Saved data entries:
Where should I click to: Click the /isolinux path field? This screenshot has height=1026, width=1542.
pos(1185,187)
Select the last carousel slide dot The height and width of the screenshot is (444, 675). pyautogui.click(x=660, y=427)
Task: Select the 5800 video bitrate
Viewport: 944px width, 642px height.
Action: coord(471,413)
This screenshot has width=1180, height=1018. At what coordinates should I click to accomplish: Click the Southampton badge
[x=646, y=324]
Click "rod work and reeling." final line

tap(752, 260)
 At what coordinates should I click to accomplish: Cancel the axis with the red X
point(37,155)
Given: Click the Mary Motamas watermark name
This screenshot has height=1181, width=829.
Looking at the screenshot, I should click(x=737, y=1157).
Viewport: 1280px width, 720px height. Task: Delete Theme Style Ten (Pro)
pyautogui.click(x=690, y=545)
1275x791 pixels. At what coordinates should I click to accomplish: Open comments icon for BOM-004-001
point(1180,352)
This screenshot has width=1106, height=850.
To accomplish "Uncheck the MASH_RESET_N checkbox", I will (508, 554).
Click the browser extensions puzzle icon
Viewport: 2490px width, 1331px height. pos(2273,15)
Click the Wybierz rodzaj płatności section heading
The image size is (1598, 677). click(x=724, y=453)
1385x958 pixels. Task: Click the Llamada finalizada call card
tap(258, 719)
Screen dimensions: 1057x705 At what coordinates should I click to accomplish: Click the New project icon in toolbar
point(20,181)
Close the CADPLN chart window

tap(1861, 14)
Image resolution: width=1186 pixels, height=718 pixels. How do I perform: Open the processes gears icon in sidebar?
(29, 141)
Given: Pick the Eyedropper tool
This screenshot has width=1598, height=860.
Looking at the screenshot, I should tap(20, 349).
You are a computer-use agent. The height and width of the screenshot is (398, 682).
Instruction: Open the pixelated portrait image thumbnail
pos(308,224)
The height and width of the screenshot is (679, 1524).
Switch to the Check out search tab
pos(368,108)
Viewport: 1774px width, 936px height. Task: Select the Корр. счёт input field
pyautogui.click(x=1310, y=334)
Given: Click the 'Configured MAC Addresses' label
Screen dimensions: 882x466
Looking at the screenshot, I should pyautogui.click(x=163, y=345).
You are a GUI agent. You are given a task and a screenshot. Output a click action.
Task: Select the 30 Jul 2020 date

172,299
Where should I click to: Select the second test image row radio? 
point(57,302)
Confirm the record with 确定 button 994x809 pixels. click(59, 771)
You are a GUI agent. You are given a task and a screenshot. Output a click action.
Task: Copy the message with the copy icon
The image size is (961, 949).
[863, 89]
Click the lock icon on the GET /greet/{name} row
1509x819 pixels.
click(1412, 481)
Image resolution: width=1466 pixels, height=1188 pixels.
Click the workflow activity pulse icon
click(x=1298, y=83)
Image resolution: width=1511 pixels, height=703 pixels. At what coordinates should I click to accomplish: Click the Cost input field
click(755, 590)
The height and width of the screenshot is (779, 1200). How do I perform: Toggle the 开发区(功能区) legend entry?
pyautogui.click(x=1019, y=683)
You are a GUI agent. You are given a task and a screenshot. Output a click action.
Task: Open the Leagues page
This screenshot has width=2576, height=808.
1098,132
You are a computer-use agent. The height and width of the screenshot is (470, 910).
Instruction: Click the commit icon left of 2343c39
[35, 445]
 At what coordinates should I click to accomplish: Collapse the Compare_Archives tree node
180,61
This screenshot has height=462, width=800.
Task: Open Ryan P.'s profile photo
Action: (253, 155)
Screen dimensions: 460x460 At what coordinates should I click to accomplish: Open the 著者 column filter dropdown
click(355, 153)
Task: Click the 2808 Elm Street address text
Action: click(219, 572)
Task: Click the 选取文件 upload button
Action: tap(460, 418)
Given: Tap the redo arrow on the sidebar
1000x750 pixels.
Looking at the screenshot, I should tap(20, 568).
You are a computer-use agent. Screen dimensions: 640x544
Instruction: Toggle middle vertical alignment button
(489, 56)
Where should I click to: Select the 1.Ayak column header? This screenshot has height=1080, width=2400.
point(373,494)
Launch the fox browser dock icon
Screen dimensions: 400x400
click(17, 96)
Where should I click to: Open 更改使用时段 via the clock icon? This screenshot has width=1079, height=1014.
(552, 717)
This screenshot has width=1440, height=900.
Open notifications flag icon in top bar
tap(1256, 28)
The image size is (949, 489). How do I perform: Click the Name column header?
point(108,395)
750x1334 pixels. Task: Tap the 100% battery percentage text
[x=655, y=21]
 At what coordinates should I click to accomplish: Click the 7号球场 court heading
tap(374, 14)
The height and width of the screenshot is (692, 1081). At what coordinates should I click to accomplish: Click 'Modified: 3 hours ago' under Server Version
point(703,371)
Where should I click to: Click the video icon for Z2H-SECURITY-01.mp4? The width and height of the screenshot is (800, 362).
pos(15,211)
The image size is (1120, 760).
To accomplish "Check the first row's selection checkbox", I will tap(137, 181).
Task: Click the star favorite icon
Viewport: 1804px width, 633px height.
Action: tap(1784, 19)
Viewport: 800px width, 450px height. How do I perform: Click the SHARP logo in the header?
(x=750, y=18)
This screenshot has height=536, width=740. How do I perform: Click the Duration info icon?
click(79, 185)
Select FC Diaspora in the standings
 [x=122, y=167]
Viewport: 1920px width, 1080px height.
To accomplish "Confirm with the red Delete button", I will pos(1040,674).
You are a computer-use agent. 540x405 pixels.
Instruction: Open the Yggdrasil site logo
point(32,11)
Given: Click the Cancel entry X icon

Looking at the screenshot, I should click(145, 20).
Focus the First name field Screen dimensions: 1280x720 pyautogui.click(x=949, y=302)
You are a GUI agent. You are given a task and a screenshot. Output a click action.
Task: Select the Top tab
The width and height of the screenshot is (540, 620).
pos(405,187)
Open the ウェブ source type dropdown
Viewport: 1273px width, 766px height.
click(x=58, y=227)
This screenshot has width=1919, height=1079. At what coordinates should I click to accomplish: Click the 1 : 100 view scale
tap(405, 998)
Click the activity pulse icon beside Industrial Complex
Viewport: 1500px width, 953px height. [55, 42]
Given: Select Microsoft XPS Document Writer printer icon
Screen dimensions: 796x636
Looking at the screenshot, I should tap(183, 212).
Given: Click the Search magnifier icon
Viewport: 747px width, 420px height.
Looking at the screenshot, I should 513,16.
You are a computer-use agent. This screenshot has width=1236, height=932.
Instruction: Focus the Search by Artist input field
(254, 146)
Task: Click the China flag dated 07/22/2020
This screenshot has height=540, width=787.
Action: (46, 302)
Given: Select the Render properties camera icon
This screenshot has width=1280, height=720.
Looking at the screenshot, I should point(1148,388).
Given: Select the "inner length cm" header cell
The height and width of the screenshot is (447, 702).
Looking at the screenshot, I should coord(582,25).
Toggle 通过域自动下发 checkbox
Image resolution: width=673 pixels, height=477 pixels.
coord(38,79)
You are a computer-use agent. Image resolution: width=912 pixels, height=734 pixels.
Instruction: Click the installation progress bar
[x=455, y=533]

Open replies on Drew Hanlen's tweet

How to complete this task:
Your task is to repeat the records exactly. Begin at their first line and stop after the line containing "Task: Select the 5800 video bitrate".

The answer:
Where should I click to: Click the /isolinux path field? This screenshot has height=1026, width=1542.
pos(1185,187)
Select the last carousel slide dot The height and width of the screenshot is (444, 675). pyautogui.click(x=660, y=427)
Task: Select the 5800 video bitrate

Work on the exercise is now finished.